- [Belirtilen Amaç 1]: Aşağıdaki listenin ilk satırından başlayıp "coord(293,226)" ifadesini içeren satırla biten bölümü, her iki uç dahil olmak üzere, satır satır ve hiçbir değişiklik yapmadan yeniden yazınız. Resimleri yanıtınıza almayınız.
※
Üst üste gelen güven krizleri ve topyekûn savaş arasında Pakistan ve Hindistan

Durdurulamaz bir şiddet sarmalına sürükleniyoruz

Keşmir'in Pakistan yönetimindeki Kotli bölgesinde Hindistan’ın düzenlediği bombardımanda hasar gören bir bina, 7 Mayıs 2025 (AFP)
Keşmir'in Pakistan yönetimindeki Kotli bölgesinde Hindistan’ın düzenlediği bombardımanda hasar gören bir bina, 7 Mayıs 2025 (AFP)
TT

Üst üste gelen güven krizleri ve topyekûn savaş arasında Pakistan ve Hindistan

Keşmir'in Pakistan yönetimindeki Kotli bölgesinde Hindistan’ın düzenlediği bombardımanda hasar gören bir bina, 7 Mayıs 2025 (AFP)
Keşmir'in Pakistan yönetimindeki Kotli bölgesinde Hindistan’ın düzenlediği bombardımanda hasar gören bir bina, 7 Mayıs 2025 (AFP)
※
- [Belirtilen Amaç 2]: Pakistan ile Hindistan arasındaki gerginliğe dair haberi, kaldığı yerden sürdürünüz.

- [Veri Kayıtları]:
※
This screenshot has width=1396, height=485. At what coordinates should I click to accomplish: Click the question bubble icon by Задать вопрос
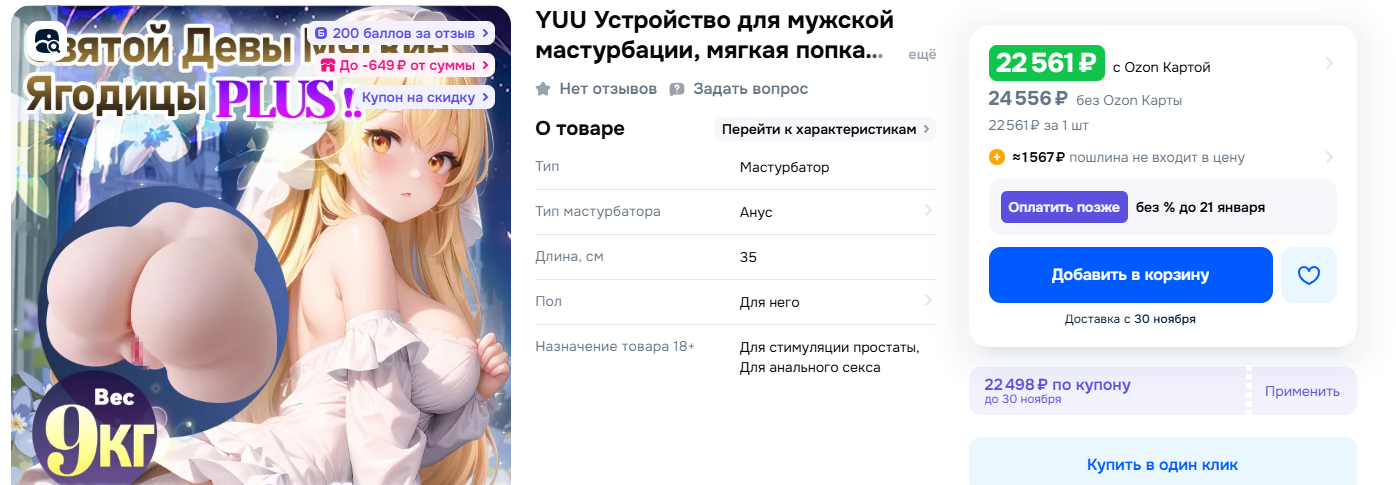pyautogui.click(x=677, y=89)
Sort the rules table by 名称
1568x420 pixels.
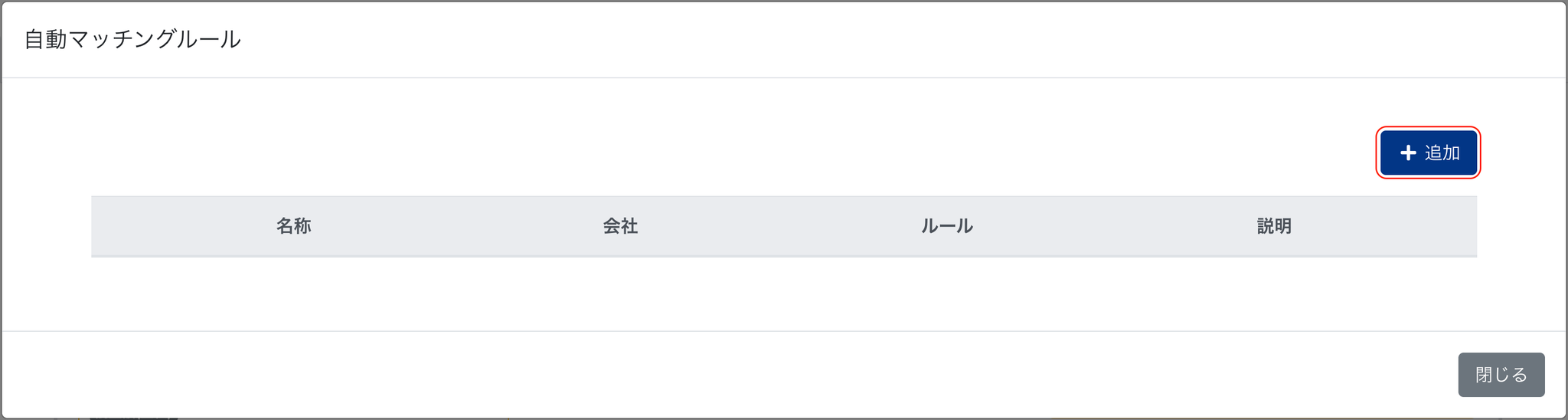coord(293,226)
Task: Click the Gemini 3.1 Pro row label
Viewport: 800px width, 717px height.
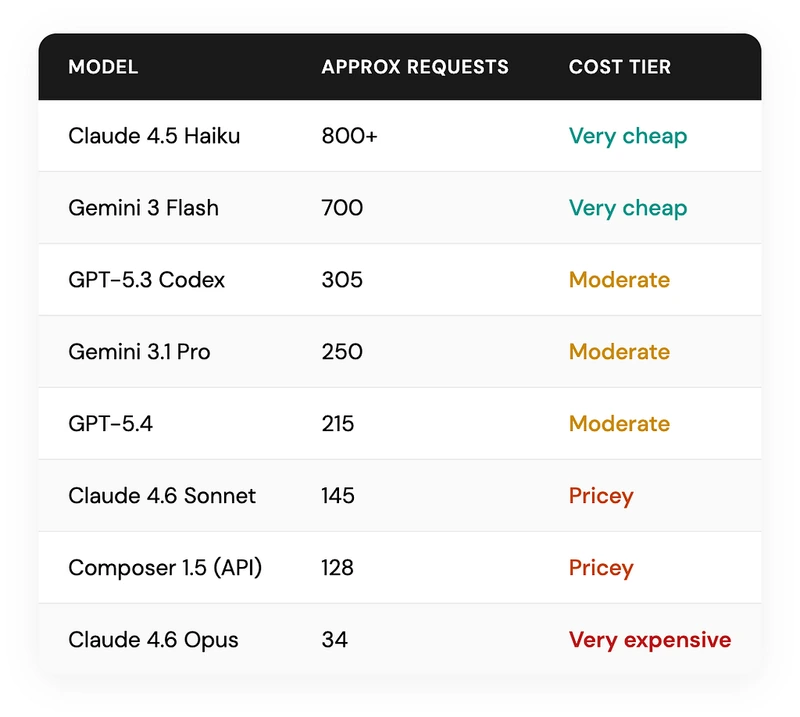Action: [139, 352]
※
- [Görev Yanıtı 1]:
This screenshot has width=1396, height=485. At what coordinates should I click to accomplish: Click the question bubble icon by Задать вопрос
pyautogui.click(x=677, y=89)
Sort the rules table by 名称
1568x420 pixels.
coord(293,226)

- [Görev Yanıtı 2]:
Kaswar Klasra

Güney Asya'da siyasi gerilim tüm zamanların en yüksek seviyesinde seyrederken, ikisi de nükleer güç olan komşu ülkeler Hindistan ile Pakistan, yeni bir feci çatışmanın eşiğindeler. Hindistan'ın Pakistan topraklarında 24 kişinin ölümüne yol açan füze saldırısı ve İslamabad'ın buna karşılık olarak beş Hint savaş uçağını düşürmesiyle tansiyonun yükseldiği son kriz, küresel diplomatik çevrelerde şok etkisi yarattı. Çatışmalar ve hava saldırıları medyada geniş çapta yer alsa da tarihi miras, iç baskılar ve jeopolitik rekabetlerin bir araya gelmesiyle beslenen siyasi hesaplar daha fazla incelemeyi hak ediyor.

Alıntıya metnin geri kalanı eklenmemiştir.